CHARLES MIZRAHI: They remember they walked away, and they said, we’re not you know, we reject it. No one knew what it was. It was even they just walked away.
JASON GREENBLATT: I think that they rejected something that everyone read. Their prime minister was saying, I hope the peace plan is born dead. I mean, what kind of leader is that? If you don’t like the peace plan, you have in fact, sit down. Object. Object to every page. That’s okay, too. But to object to something you’ve never read or seen. I think that shows the credibility of that leadership.
CHARLES MIZRAHI: And just for our listeners to just get just get more context of this. Israel is a thriving democracy in a sea of really bad neighbors with very little natural resources. Yet in terms of technology, in terms of GDP per capita, in terms of amazing export, in terms of creation, innovation, entrepreneurship, it is it just goes through the stratosphere. I think they’re the second largest number of a country that’s on the. That’s on the Nasdaq. I think that should try. Well, I don’t think China’s number one anymore. But as a Nasdaq, I think there are more Israeli companies than any other country. Was that close or second or third or something?
JASON GREENBLATT: I’m not sure of the statistic, but they are thriving and popping and just it’s amazing. You know, you can’t walk down the street without walking into tons of entrepreneurs starting new startups every day.

WHAT TO WORK ON
(a) Repeat verbatim the stretch of the transcript from "CHARLES MIZRAHI: They" through "just walked away.".
(b) In the transcript, what does Jason Greenblatt say the prime minister hoped about the peace plan?
The items after this point aren't needed for anything here.

MATERIAL SUPPLIED
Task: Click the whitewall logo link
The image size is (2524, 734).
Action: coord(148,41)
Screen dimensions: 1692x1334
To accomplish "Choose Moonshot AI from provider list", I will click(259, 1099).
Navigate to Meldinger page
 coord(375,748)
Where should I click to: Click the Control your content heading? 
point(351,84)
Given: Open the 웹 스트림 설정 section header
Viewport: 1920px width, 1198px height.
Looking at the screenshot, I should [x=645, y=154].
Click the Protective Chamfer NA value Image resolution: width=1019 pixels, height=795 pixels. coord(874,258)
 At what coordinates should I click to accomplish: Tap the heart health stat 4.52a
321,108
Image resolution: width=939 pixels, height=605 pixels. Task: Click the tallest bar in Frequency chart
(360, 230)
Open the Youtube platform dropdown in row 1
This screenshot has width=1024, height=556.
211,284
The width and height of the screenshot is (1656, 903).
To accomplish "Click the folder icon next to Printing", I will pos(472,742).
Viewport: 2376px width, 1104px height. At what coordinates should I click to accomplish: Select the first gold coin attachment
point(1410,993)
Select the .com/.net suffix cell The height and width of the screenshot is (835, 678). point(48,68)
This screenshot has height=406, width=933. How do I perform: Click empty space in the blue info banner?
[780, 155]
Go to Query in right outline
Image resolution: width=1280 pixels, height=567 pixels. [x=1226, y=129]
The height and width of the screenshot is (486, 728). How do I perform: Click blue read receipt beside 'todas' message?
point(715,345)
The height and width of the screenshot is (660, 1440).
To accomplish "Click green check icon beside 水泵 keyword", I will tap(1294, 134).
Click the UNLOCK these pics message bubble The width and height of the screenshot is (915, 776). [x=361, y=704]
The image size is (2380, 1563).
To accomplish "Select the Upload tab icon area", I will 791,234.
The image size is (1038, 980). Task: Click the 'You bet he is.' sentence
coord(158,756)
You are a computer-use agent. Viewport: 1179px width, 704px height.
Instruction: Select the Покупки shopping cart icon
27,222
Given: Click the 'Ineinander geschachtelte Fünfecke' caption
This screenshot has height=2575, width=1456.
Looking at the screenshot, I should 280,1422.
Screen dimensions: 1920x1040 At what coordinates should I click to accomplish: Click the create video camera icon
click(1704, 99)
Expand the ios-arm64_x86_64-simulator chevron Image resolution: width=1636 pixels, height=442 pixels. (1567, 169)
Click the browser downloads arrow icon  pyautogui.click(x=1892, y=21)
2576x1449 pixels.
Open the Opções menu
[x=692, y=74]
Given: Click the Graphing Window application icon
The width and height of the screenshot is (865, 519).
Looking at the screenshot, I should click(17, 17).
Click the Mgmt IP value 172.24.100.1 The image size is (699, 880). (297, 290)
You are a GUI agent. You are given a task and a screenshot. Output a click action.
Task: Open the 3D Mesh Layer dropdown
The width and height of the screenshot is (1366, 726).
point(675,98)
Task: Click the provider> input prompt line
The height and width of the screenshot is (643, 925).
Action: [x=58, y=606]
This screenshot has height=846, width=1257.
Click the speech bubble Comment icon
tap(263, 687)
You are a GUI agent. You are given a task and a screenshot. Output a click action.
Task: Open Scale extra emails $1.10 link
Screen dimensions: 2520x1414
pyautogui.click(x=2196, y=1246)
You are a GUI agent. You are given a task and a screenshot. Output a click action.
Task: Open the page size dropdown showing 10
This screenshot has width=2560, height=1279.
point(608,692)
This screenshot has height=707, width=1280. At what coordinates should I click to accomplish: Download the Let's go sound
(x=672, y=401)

SOLUTION LIST
(a)
CHARLES MIZRAHI: They remember they walked away, and they said, we’re not you know, we reject it. No one knew what it was. It was even they just walked away.

(b) That it would be born dead.